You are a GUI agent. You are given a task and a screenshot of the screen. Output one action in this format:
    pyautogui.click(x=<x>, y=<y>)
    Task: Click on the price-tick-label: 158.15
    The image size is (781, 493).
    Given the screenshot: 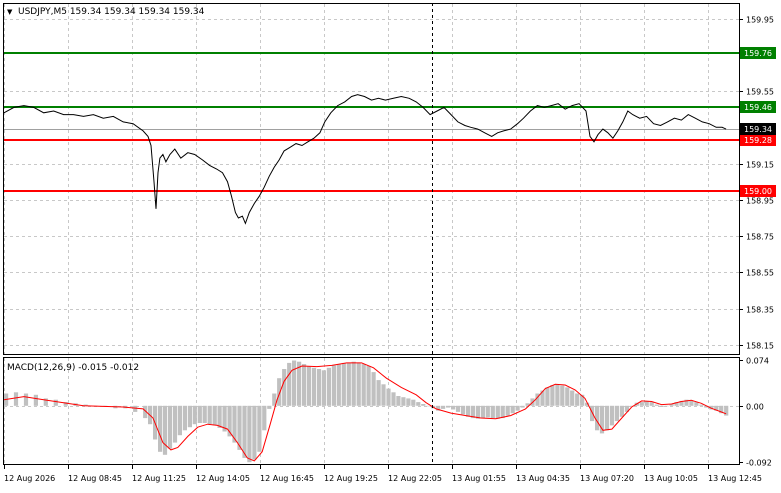 What is the action you would take?
    pyautogui.click(x=760, y=346)
    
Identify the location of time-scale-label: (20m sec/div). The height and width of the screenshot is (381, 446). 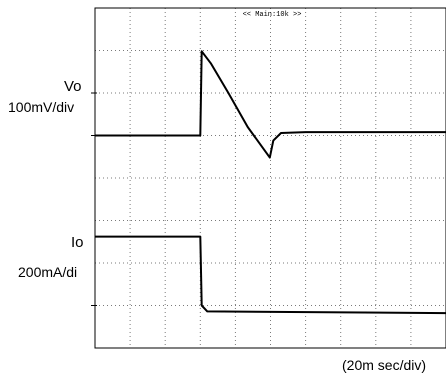
(384, 365).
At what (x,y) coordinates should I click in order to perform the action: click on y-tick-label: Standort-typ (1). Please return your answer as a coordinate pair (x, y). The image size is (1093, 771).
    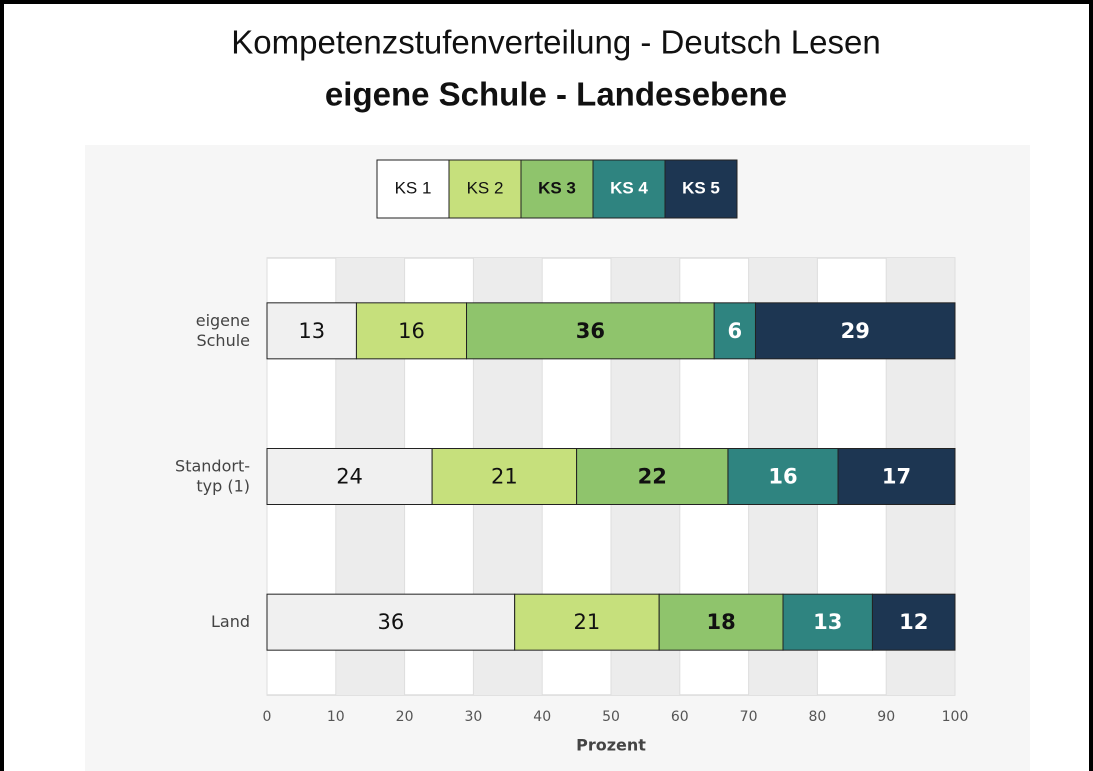
    Looking at the image, I should click on (212, 476).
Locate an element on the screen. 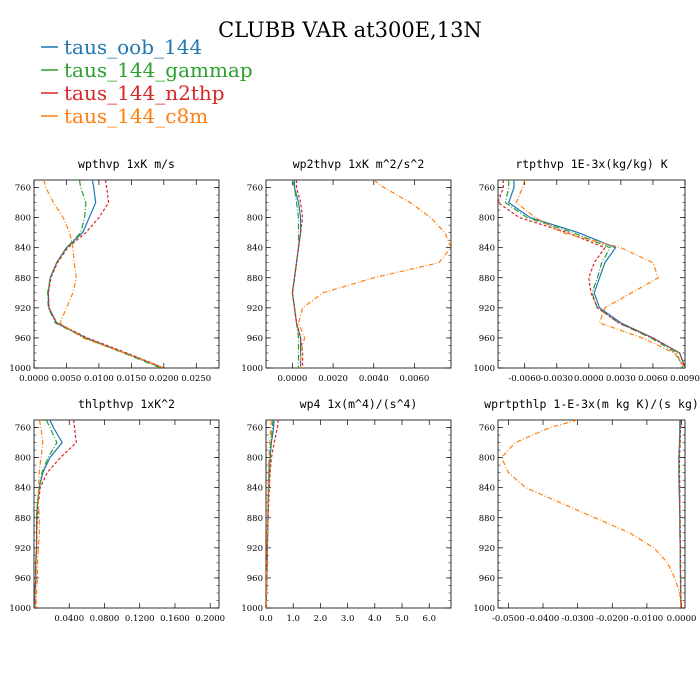 The width and height of the screenshot is (700, 700). x-tick-label-2-3: 0.0030 is located at coordinates (621, 379).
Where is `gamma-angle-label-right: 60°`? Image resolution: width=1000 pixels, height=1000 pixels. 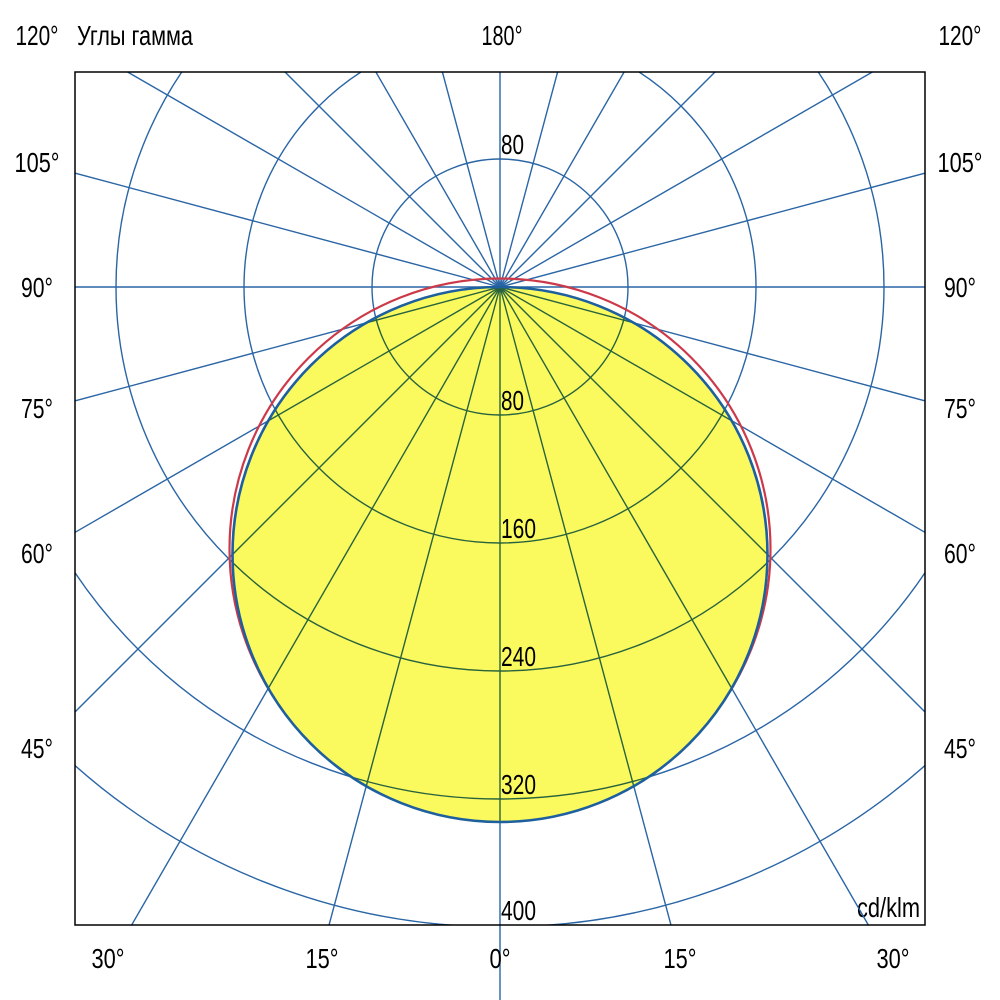
gamma-angle-label-right: 60° is located at coordinates (960, 554).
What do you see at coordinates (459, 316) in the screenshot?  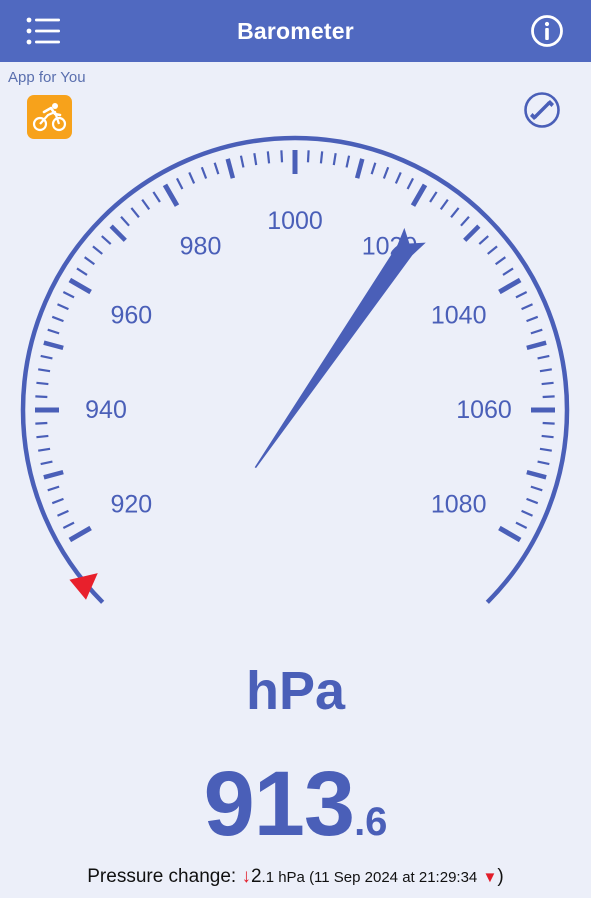 I see `tick-label: 1040` at bounding box center [459, 316].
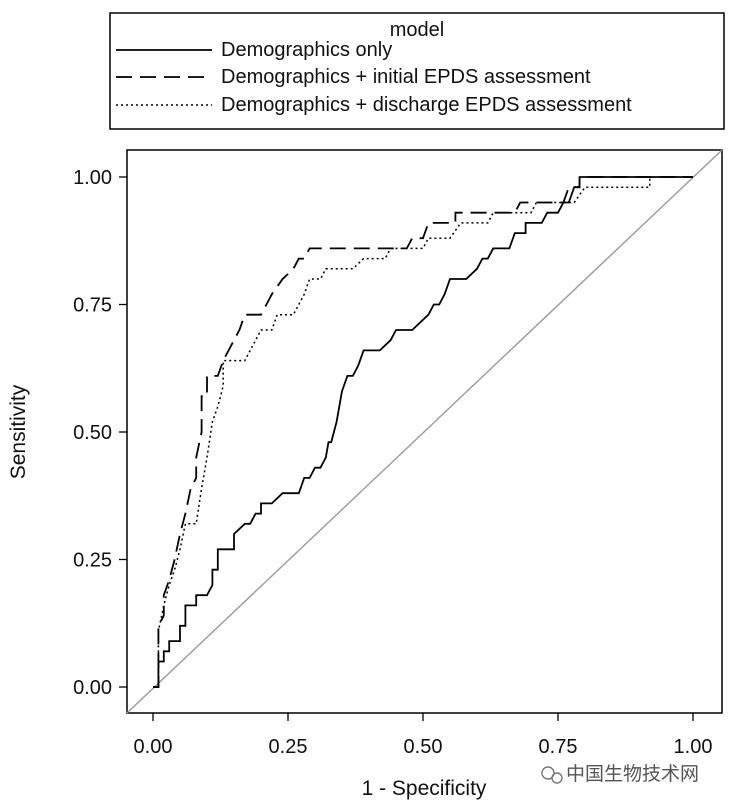  Describe the element at coordinates (558, 747) in the screenshot. I see `x-tick-label: 0.75` at that location.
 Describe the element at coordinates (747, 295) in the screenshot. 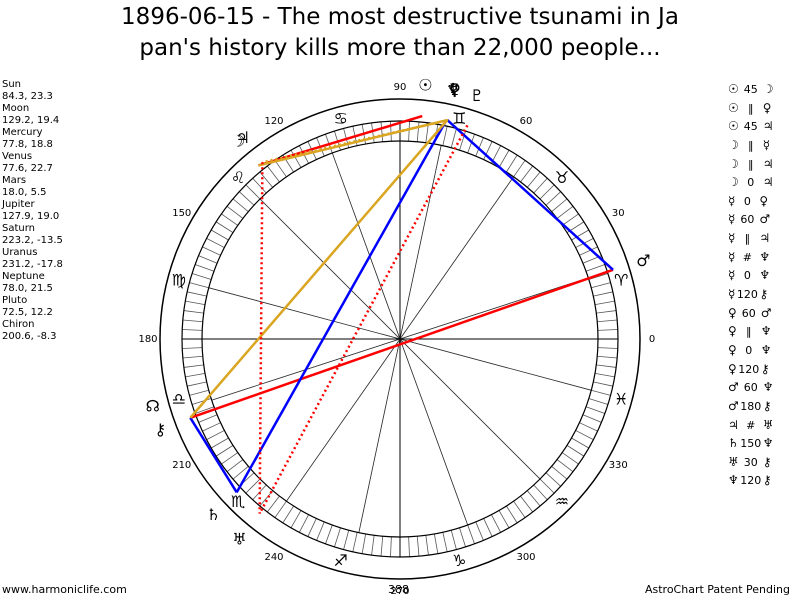

I see `aspect-angle: 120` at that location.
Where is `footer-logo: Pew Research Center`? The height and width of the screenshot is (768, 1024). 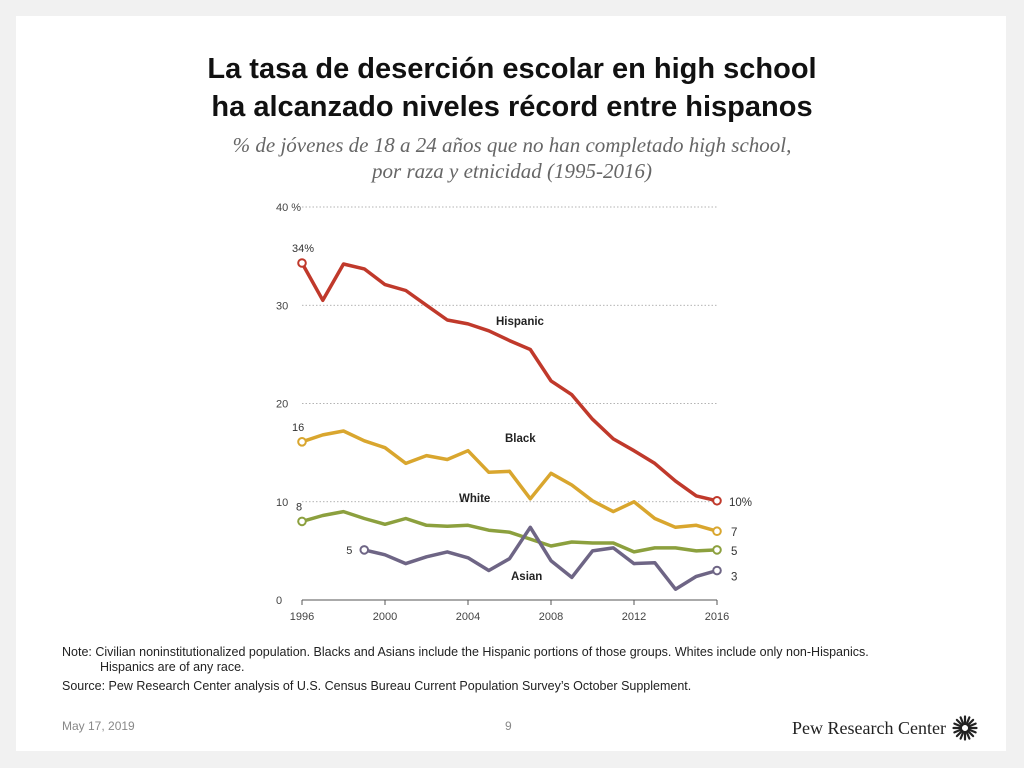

_ _ _

TASK ITEM: Lay out the records from the line with "pixels, height=1000 pixels." to the line with "gamma-angle-label-right: 60° is" as a two-column CSV with the headers request and answer, giving one row per record. Put each field in quotation marks, replace any line breaks with spaces, and leave the pictures out.

RESULT OF THE EXERCISE:
request,answer
"Where is `gamma-angle-label-right: 60°`? Image resolution: width=1000 pixels, height=1000 pixels.","gamma-angle-label-right: 60° is located at coordinates (960, 554)."